Though the other Longlisters I've read have been fantastic, some almost stratospherically so, I would call The Secret River approaching a masterpiece of contemporary fiction. This is the story of William Thornhill, a man transported to Australia for a crime he merely intended and never managed to carry out. His wife, Sal, and their children are transported with him, and it's a minor miracle he didn't wind up swinging from the end of a rope, instead.
Australia is presented as a forbidding, harsh place, but also a land of opportunity. Thornhill puts his nose to the grindstone, determined to see his way to buying a pardon, and then sets his sights on settling the wild land. They begin scratching out a farm in hostile land, constantly under threat from the very forbidding aborigines. Facing hardship, intense weather, sickness and constant setbacks, they hope to prevail and make their fortune. Sal hopes to return to England one day, and pins all her hopes on it. Her husband sees a very different reality, and hopes she can reconcile herself to the fact they'll never see their homeland again.
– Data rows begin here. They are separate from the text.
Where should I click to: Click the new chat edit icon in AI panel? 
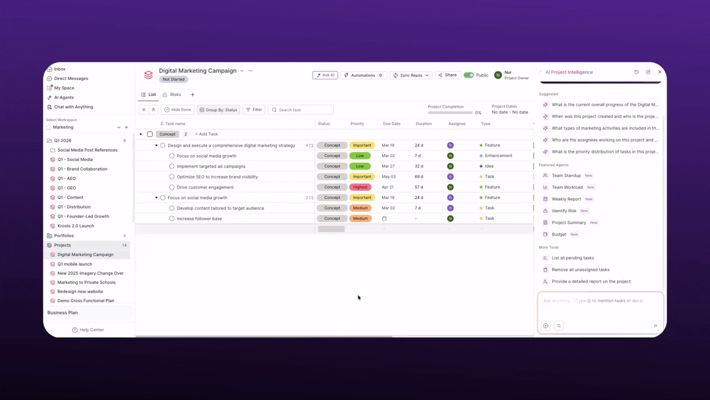pyautogui.click(x=648, y=72)
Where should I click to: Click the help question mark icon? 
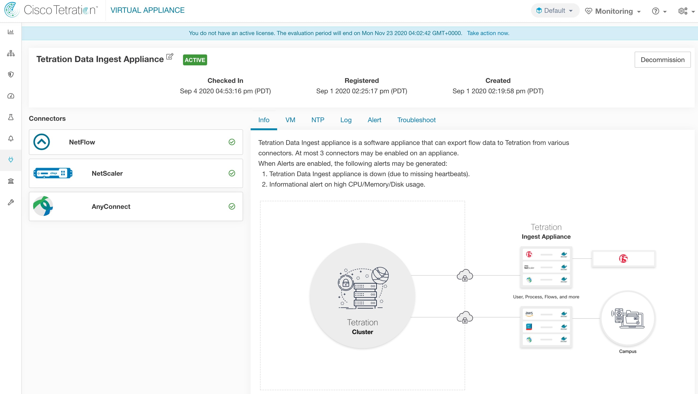(x=655, y=11)
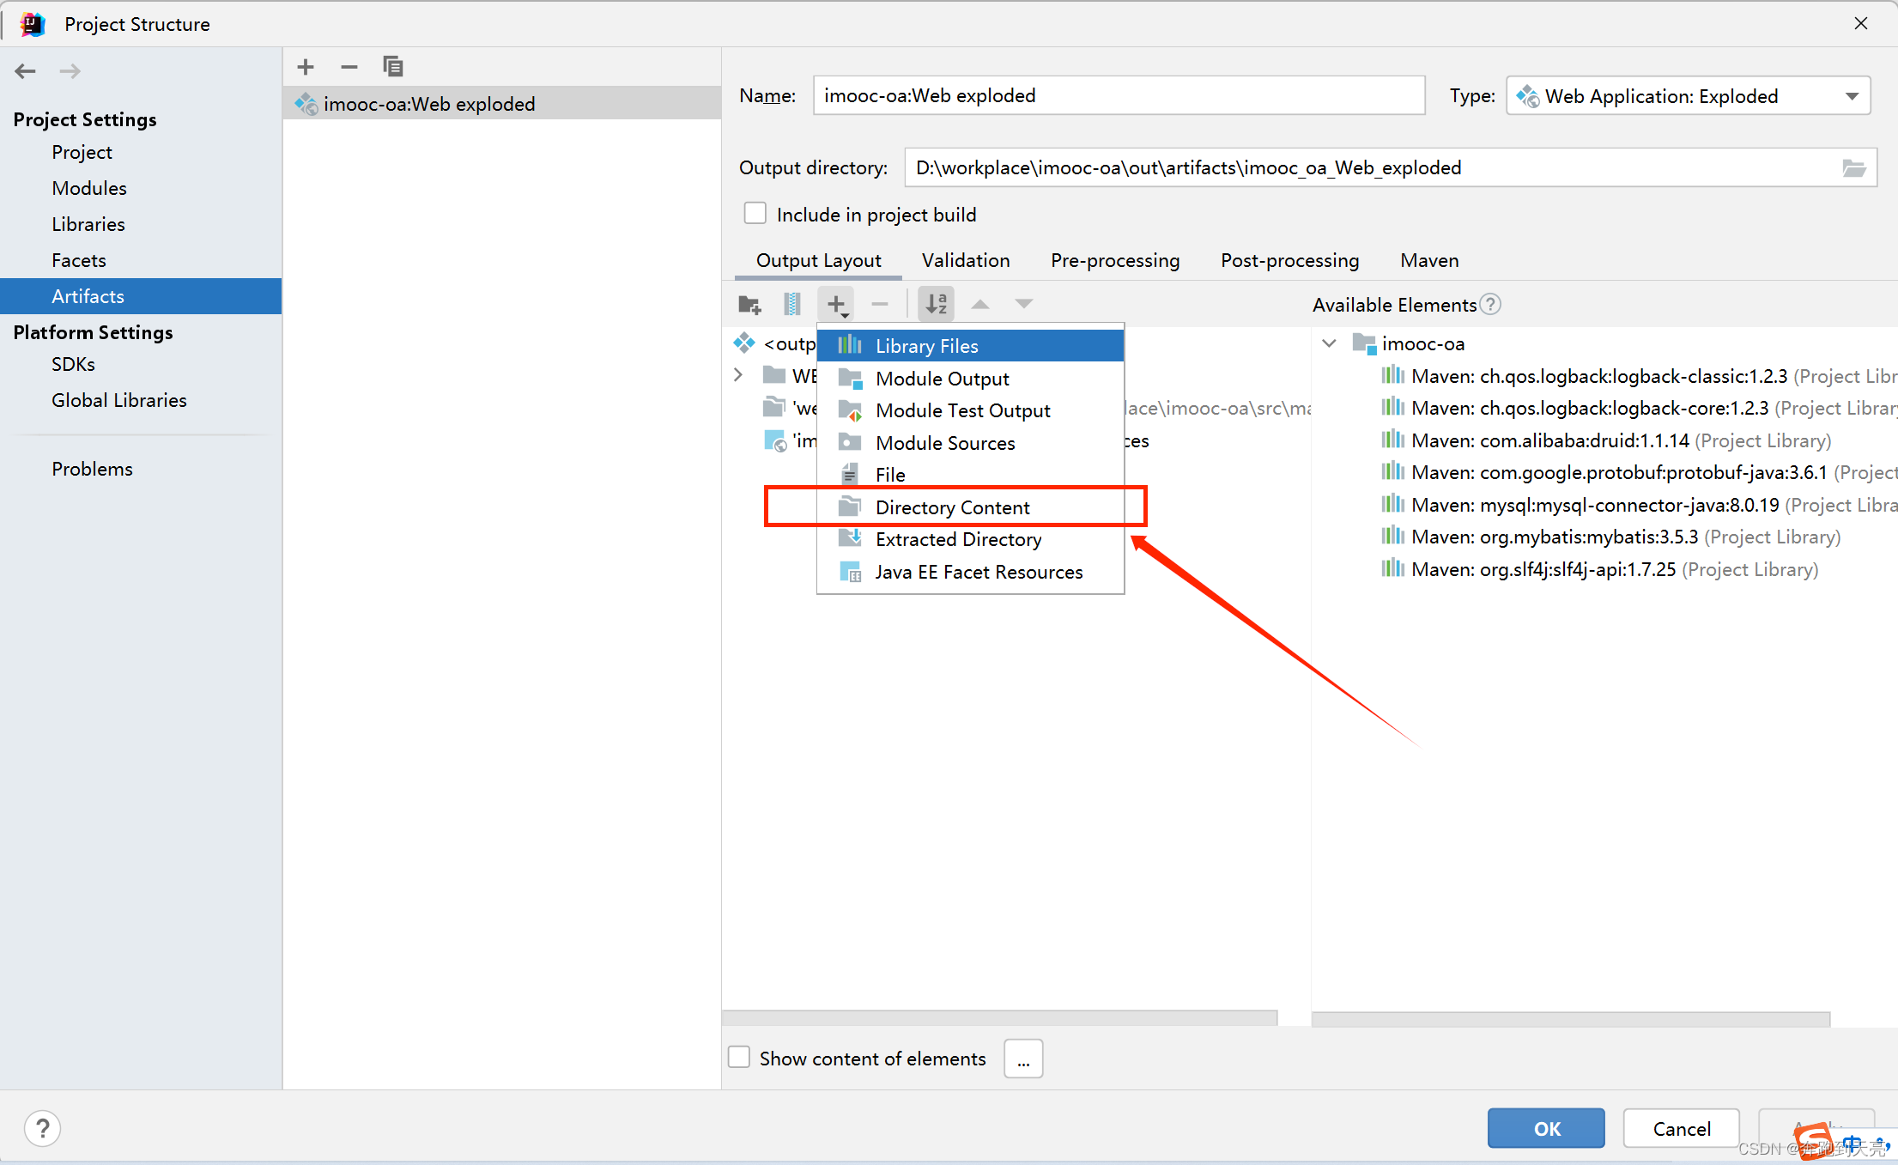Click Output Layout tab

tap(816, 260)

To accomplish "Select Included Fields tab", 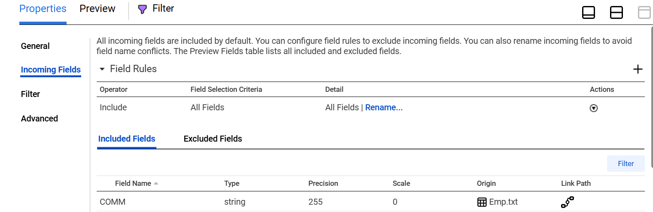I will (127, 139).
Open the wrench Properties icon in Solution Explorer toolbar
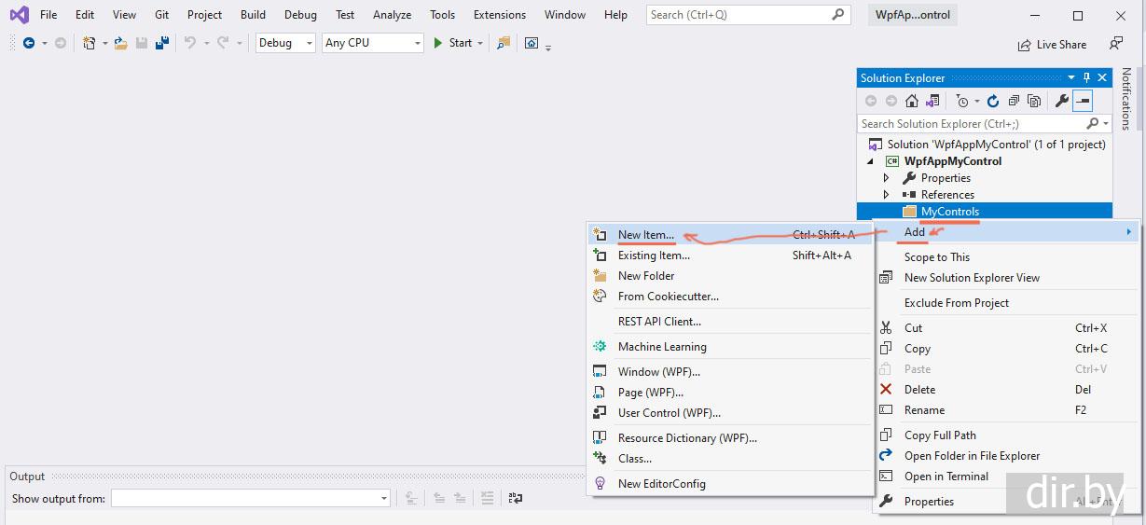Screen dimensions: 1146x525 [x=1061, y=101]
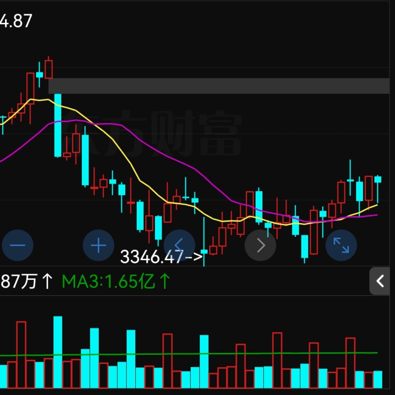The image size is (395, 395).
Task: Select the gray horizontal gap zone band
Action: (219, 86)
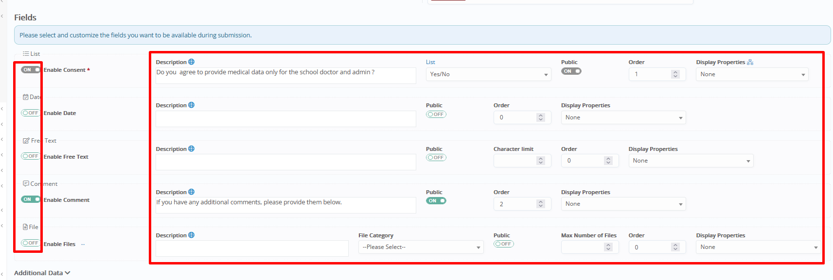
Task: Open Display Properties dropdown in Consent row
Action: click(x=752, y=75)
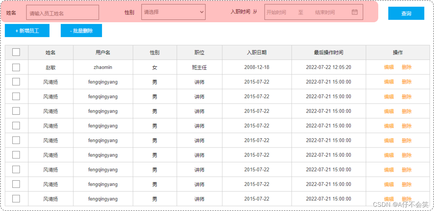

Kate Grenville is a brilliant writer. I'd say she reminds me of a modern day, Australian version of George Eliot. Her prose is dense and lush as well as lyrical, and her themes universal and humanistic. She presents the story without judgment, setting down the very brutal reality of the situation without presenting anyone as complete hero or villain. It's a very fair and balanced portrayal of the struggle between the white settlers and the black aboriginals, portrayed warts and all. No one is condemned, and no one given amnesty. There are no innocents here, but neither is there a single guilty party. All fare equally in Grenville's treatment, illustrating how incredibly powerful she truly is.
It's hard to see how any other book can be deserving of the Booker after having read The Secret River. It's a rare book that achieves the heights this one does, and if I find any of the others as deserving I'll be surprised.